A Med Student's Pretend Examination Saved This Man's Life

A Med Student's Pretend Examination Saved This Man's Life

Medical students, as part of their training, are assigned to examine "patients" who pretend to have various maladies. Remember Kramer's (fake) bout of gonorrhea?

Only sometimes it turns out those medical actors aren't pretending.

Back in March, a University of Virginia medical student Ryan Jones examined Jim Malloy, a retiree who's acted out a whole range of ailments for aspiring local doctors.

Malloy had, in this case, been instructed to exhibit symptoms of abdominal aortic aneurysm, "a condition in which a small section of the lower aorta begins to balloon," according a news release put out at the beginning of January by the University of Virginia.

But as Jones was doing his examination, he found symptoms of an actual abdominal aortic aneurysm -- these conditions are fatal 80 percent of the time, if they burst, according to the National Institutes of Health.
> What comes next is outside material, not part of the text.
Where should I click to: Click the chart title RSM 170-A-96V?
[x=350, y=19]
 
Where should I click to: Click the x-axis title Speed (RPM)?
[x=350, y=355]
"I said, 'I think I found an aneurism' and he played along because that's his job and so I'm like: Does he actually know he has this?" Jones said to WDBJ7.

But in fact he did not know. Malloy was advised to go see a cardiologist. Which he did -- after several months, per the news release, and not a moment too soon:

The Malloys, who live in Crozet, Va., and have seven grown children, say life was busy at that time, and a few months went by before Jim actually made the appointment. When he was finally checked, he learned that he did indeed have an AAA, which was large enough to be of concern. He underwent stent placement surgery at the University of Virginia Medical Center in August and is now doing fine.

"Jim's life was saved by a University of Virginia medical student, no doubt about it," Malloy's wife Louise told ABC News..

"Had he been portraying a [disease] with another symptom, I wouldn't have done that part of the physical exam," said Jones, a fourth year med student who plans to become a radiation oncologist. "It's not a routine portion of the exam, it's only because he was portraying that case of [abdominal aortic aneurysm]."